[Opening RAW DATA section]
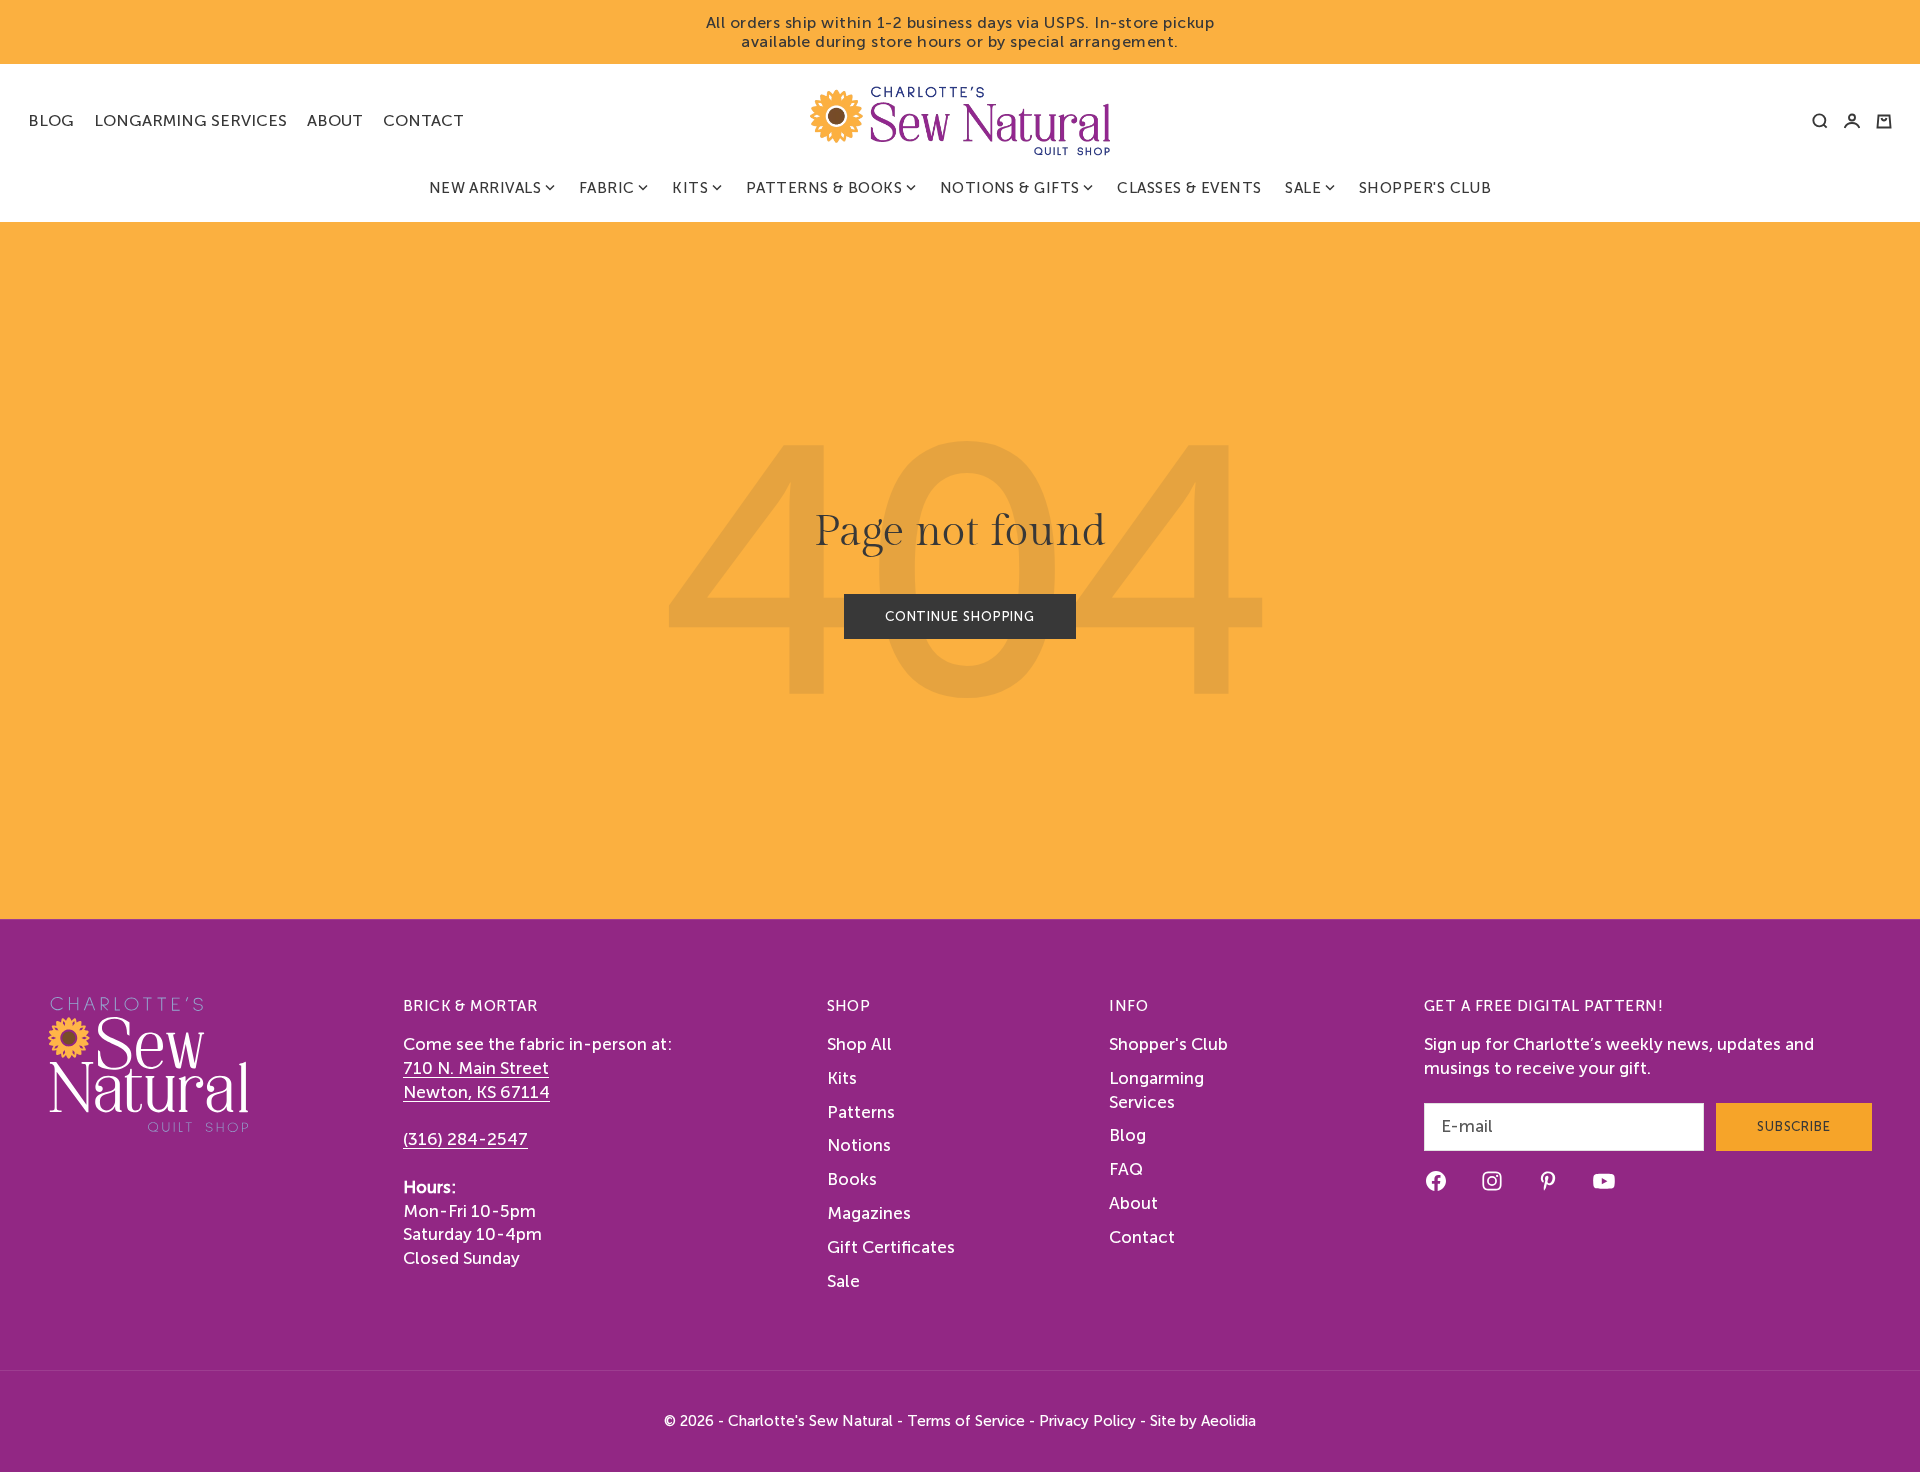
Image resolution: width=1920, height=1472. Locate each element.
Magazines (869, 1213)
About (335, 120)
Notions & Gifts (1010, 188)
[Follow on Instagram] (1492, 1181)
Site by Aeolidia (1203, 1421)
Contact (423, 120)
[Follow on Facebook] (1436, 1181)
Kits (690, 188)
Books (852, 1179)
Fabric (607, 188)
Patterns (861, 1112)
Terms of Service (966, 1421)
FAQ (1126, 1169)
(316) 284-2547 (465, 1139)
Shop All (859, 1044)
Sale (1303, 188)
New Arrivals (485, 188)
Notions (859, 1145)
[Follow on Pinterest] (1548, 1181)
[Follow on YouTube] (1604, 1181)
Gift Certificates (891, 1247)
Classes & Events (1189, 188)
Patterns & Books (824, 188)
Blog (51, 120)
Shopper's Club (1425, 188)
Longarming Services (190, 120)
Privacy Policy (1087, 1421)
[Closing RAW DATA section]
[Opening RAW DATA section]
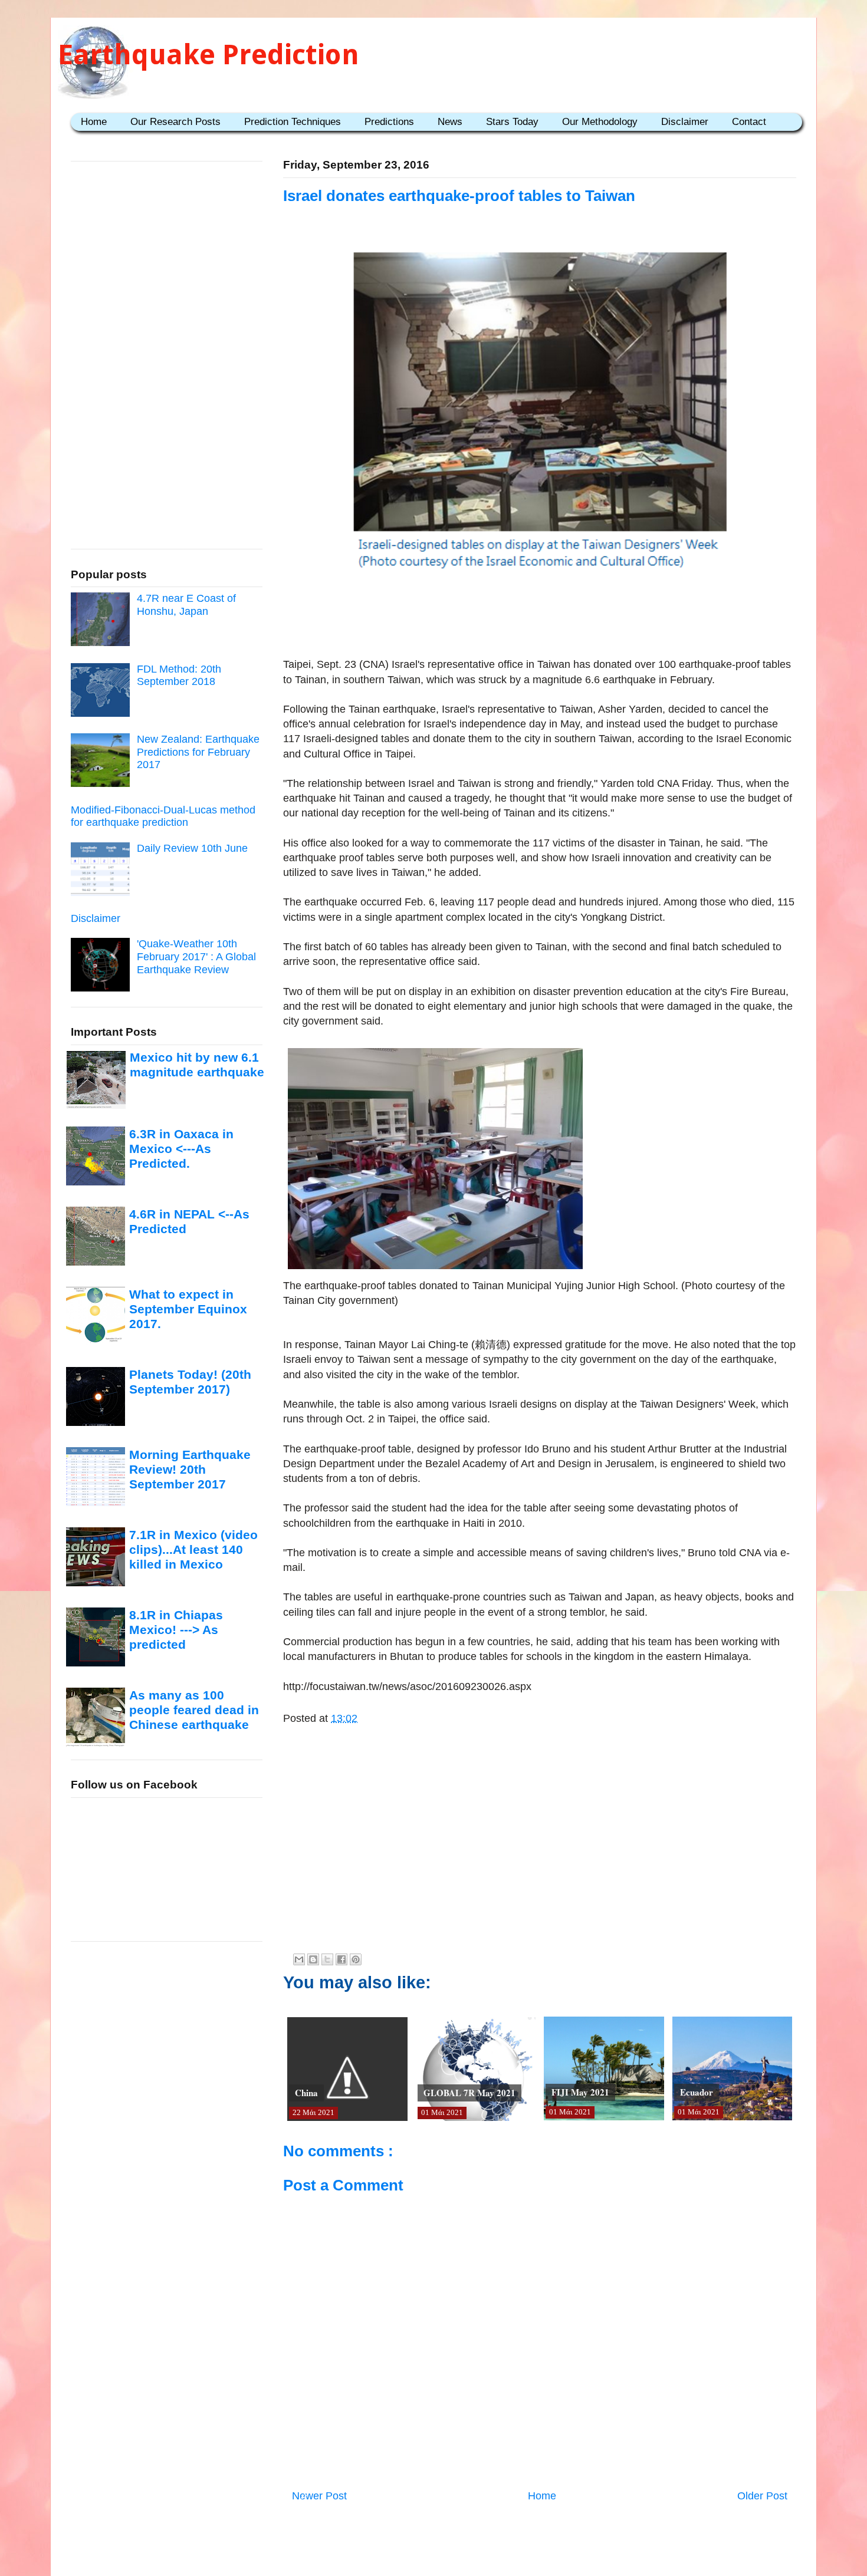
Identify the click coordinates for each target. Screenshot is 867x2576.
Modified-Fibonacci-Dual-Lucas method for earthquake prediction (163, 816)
[Closing RAW DATA section]
Your answer should be the lines of the listing above between the line holding "[Follow on Facebook] (1436, 1181)" and the line holding "Privacy Policy (1087, 1421)", inclusive, restated word for word and alone.

[Follow on Facebook] (1436, 1181)
Kits (690, 188)
Books (852, 1179)
Fabric (607, 188)
Patterns (861, 1112)
Terms of Service (966, 1421)
FAQ (1126, 1169)
(316) 284-2547 (465, 1139)
Shop All (859, 1044)
Sale (1303, 188)
New Arrivals (485, 188)
Notions (859, 1145)
[Follow on Pinterest] (1548, 1181)
[Follow on YouTube] (1604, 1181)
Gift Certificates (891, 1247)
Classes & Events (1189, 188)
Patterns & Books (824, 188)
Blog (51, 120)
Shopper's Club (1425, 188)
Longarming Services (190, 120)
Privacy Policy (1087, 1421)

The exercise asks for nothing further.